Adopt a test-and-learn approach: Pilot sustainability initiatives to allow for testing, learning, and iteration. This approach encourages innovation and reduces the risk of failure by enabling adjustments based on real-world feedback.


Balancing Short-Term and Long-Term Goals


In our food sector example, the struggle between short-term financial targets and long-term innovation goals is evident. Employees are incentivized for short-term profit gains, promoting products that are currently profitable but environmentally harmful. Simultaneously, more sustainable options represent the future but don't contribute to immediate profit, creating a conflict for those whose income depends on these short-term sales, and indeed the financial survival of the company. Leaders may be hesitant to test and iterate sustainability initiatives in the field due to fear of failure. This risk aversion can hinder innovation and slow down progress. This scenario will be familiar to people in many sectors, such as energy, packaging, distribution, and manufacturing.

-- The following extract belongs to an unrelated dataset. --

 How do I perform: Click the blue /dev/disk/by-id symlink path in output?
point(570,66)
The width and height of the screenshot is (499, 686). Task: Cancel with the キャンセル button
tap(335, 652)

The organizational structure exacerbates this challenge, with independent roles and functions creating trade-offs and competition. Research and Development (R&D) focuses on future innovations, while Sales concentrates on current customer demands. This dichotomy leads to internal conflicts: R&D accuses Sales of not promoting new products enough, while Sales views R&D’s innovations as impractical. Such a divided structure hinders the collaborative effort needed for transformative innovation.

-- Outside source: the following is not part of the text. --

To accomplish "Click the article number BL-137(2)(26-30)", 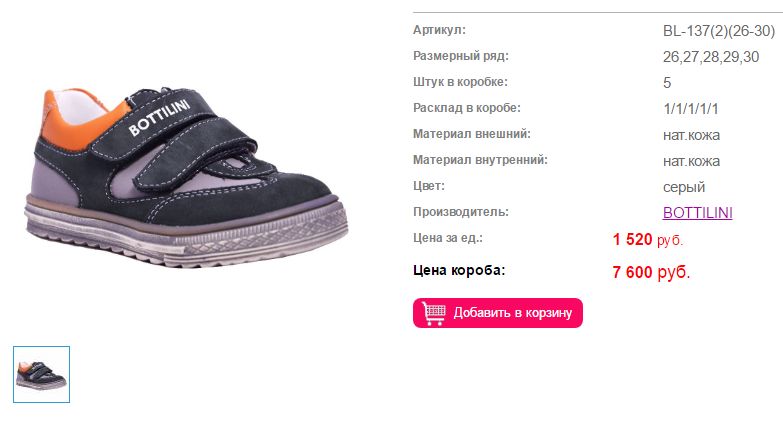I will click(719, 31).
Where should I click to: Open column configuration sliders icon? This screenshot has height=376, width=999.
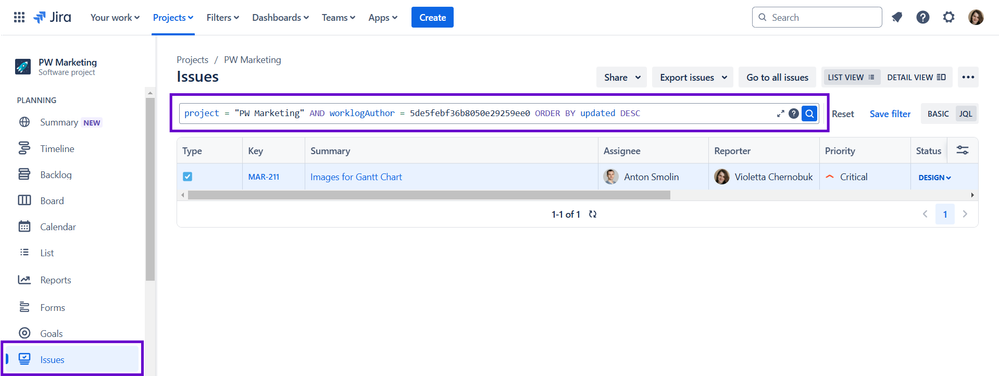(963, 150)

Embedding sustainability into the organizational design is not merely about having a dedicated strategy; it's about ensuring that the entire business model and operations are conducive to sustainable practices. This means monetizing new, sustainable products and services to a level that they can replace existing, less sustainable offers. It involves creating a structure that supports sustainability, developing the necessary capabilities, and aligning incentives. Furthermore, leveraging external pressures and expectations can catalyze action within the organization, turning sustainability from a challenge into a competitive advantage.

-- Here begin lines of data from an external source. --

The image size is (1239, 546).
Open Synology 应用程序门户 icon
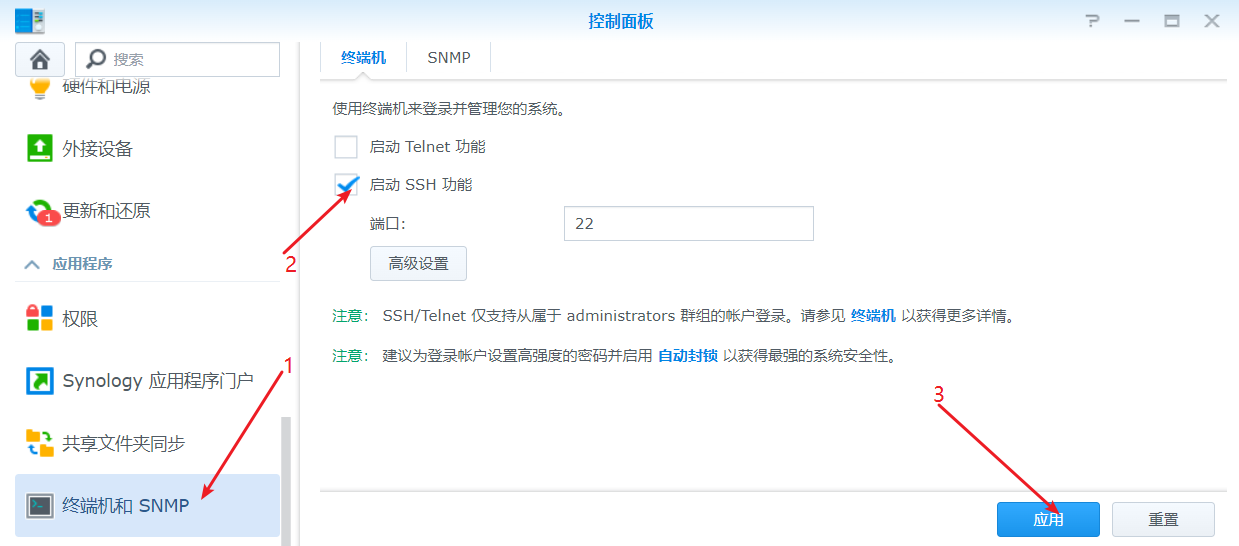click(39, 381)
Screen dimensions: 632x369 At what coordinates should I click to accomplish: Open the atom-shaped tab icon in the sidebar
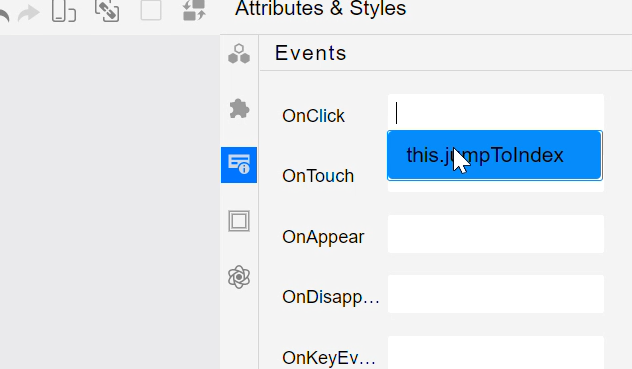point(239,277)
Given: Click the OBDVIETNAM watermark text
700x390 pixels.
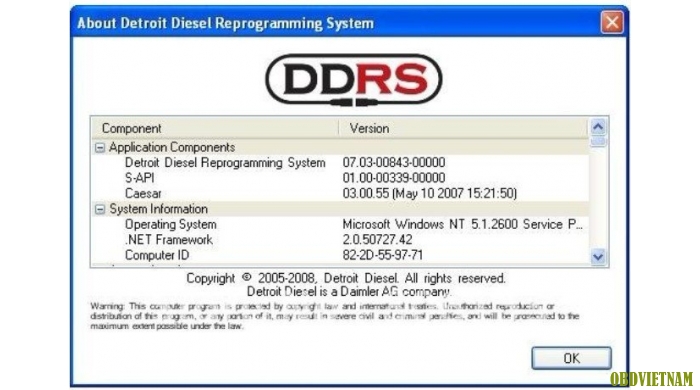Looking at the screenshot, I should click(651, 379).
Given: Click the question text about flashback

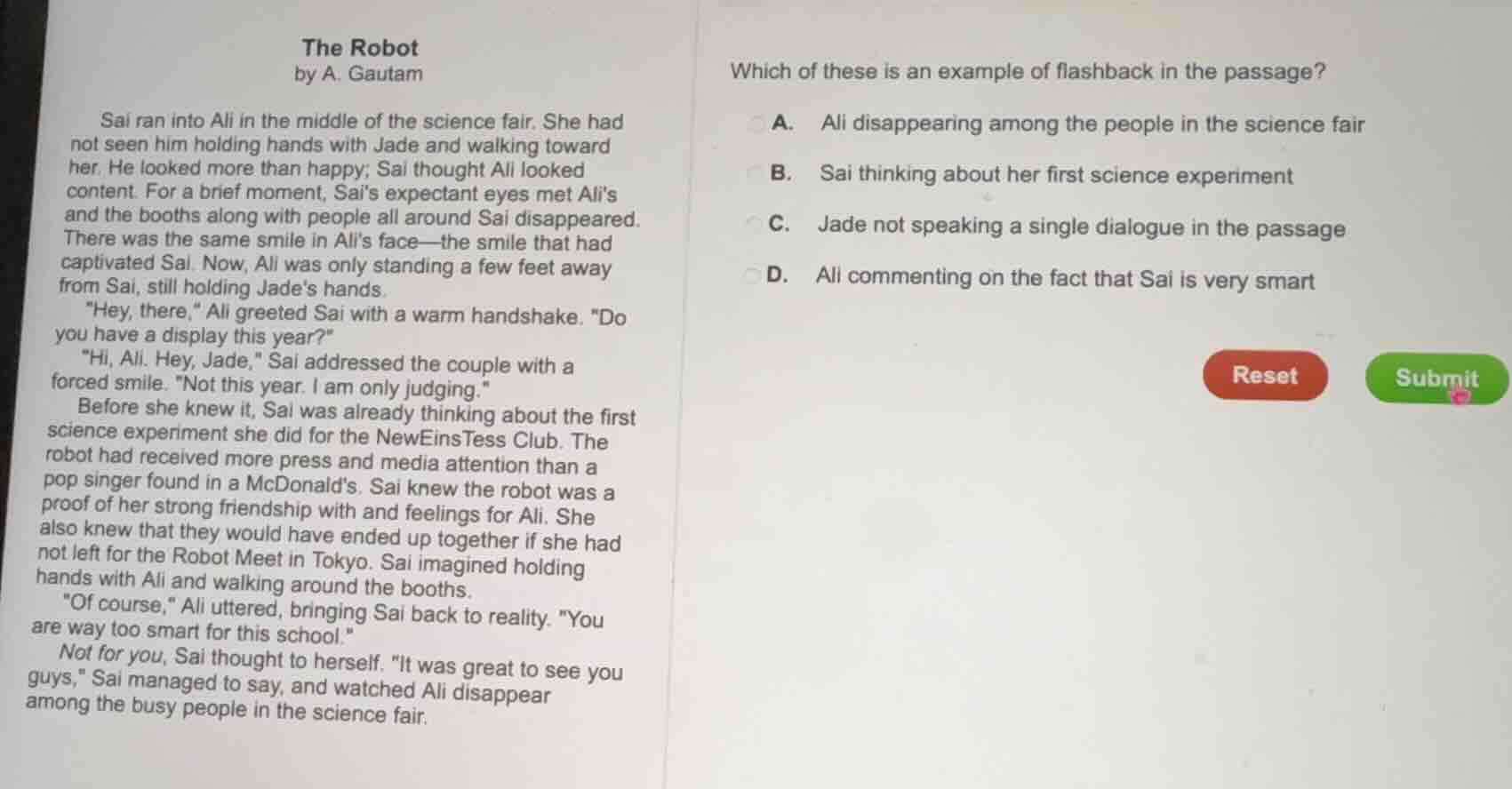Looking at the screenshot, I should point(1027,72).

Solutions: Embedding Long-Term Thinking and Structural Reforms


To overcome these challenges, corporations must embed mechanisms that foster long-term thinking. Solutions will depend on each organization’s specific situation – there is no one size fits all answer, but steps might include:


  • Set Multi-Year Targets: Implement longer-term targets (e.g., 3- or 5-years) in addition to annual ones to encourage forward-thinking and sustainable practices.
  • Incentivize Sustainable Products: Offer bonuses for selling innovative, sustainable products.
  • Separate Research Budgets: Allocate distinct budgets for high-risk, high-reward innovation, allowing for bolder research efforts.
  • Incorporate Sustainability in Decision-Making: Include sustainability measures as criteria for innovation efforts, emphasizing acceptable risks over traditional, safer choices.
  • Utilize Long-Term Financial Forecasting: Prioritize future business sustainability over existing business models in decision-making processes.


Additionally, rethinking organizational structure is crucial:


  • Form Cross-Functional Teams: Develop new products and business models through collaborative efforts across different functions.
  • Establish Shared Targets for New Products: Encourage unity and shared responsibility for the success of innovative products.


Conclusion: The Corporate World Is Ready for Transformation


By selecting and executing a set of actions that are aligned to a specific and clear sustainability strategy, corporations can not only realize profitability, but contribute to a sustainable and prosperous future for all. With a deliberately and comprehensively designed organization, the potential of companies to make a significant impact is tremendous.


We believe that corporations are ready to design the change needed to achieve the social and environmental impact envisioned by the SDGs. Conversations with employees and executives reveal an eagerness for this transformation. This transformation requires courage, commitment, and a willingness to implement changes to the fundamental aspects of how businesses operate.